● Written exercise
Find every line in the records below that contains the word "dimensions" and copy each one out in full.

● Supplied material

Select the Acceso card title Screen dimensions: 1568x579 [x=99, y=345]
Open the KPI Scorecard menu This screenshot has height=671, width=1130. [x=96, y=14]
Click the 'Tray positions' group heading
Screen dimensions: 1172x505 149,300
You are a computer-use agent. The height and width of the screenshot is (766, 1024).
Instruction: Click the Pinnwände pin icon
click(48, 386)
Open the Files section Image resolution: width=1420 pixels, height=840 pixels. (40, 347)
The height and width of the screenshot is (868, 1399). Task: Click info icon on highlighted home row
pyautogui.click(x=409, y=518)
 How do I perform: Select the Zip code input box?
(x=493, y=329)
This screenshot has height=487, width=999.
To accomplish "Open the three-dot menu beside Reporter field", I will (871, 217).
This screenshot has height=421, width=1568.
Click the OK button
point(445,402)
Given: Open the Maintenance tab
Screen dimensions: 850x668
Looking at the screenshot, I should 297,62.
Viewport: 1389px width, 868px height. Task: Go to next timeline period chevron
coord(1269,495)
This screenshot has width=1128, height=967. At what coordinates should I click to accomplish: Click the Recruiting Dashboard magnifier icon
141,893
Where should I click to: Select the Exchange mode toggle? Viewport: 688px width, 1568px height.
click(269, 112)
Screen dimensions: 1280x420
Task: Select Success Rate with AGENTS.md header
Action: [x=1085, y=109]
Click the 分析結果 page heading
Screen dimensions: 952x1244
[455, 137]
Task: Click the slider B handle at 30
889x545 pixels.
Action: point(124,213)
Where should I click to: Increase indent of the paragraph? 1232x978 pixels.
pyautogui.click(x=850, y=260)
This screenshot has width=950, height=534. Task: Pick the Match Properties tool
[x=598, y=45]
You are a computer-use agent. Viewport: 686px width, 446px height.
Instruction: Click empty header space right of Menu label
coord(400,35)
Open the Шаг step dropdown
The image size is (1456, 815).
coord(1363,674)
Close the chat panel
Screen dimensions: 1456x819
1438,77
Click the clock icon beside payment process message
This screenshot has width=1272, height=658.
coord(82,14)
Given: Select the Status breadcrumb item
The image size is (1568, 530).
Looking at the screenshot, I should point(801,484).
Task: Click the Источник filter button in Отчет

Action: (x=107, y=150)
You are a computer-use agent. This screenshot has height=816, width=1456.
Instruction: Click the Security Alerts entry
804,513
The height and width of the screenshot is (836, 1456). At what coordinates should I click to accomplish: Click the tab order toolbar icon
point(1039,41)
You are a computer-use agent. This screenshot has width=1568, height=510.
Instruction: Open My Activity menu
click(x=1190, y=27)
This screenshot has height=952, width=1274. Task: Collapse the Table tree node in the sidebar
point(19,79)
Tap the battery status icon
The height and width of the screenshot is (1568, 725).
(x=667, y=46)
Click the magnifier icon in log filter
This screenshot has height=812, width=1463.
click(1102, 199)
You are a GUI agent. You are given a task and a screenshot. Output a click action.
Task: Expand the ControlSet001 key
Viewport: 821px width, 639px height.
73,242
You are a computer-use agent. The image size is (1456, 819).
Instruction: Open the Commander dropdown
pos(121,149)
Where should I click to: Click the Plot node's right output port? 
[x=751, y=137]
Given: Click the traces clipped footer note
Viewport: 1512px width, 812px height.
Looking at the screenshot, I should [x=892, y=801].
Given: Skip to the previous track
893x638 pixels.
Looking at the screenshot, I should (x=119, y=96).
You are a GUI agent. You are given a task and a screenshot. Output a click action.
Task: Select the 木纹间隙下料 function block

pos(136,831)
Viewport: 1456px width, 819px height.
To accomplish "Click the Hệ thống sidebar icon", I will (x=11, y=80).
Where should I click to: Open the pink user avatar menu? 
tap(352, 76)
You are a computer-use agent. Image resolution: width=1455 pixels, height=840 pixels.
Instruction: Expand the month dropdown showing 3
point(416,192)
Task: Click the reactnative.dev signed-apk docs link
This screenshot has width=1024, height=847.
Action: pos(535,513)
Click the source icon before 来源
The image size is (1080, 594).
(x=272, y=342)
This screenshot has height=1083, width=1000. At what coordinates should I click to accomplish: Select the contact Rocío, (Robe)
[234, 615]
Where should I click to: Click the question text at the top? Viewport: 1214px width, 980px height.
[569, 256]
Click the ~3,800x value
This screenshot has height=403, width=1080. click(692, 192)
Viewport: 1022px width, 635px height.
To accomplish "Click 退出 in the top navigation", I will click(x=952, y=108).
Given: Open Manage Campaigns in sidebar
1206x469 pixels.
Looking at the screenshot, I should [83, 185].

● Solution to the exercise
Select the Acceso card title Screen dimensions: 1568x579 [x=99, y=345]
Screen dimensions: 1172x505 149,300
Screen dimensions: 850x668
Screen dimensions: 1280x420
Screen dimensions: 952x1244
Screen dimensions: 1456x819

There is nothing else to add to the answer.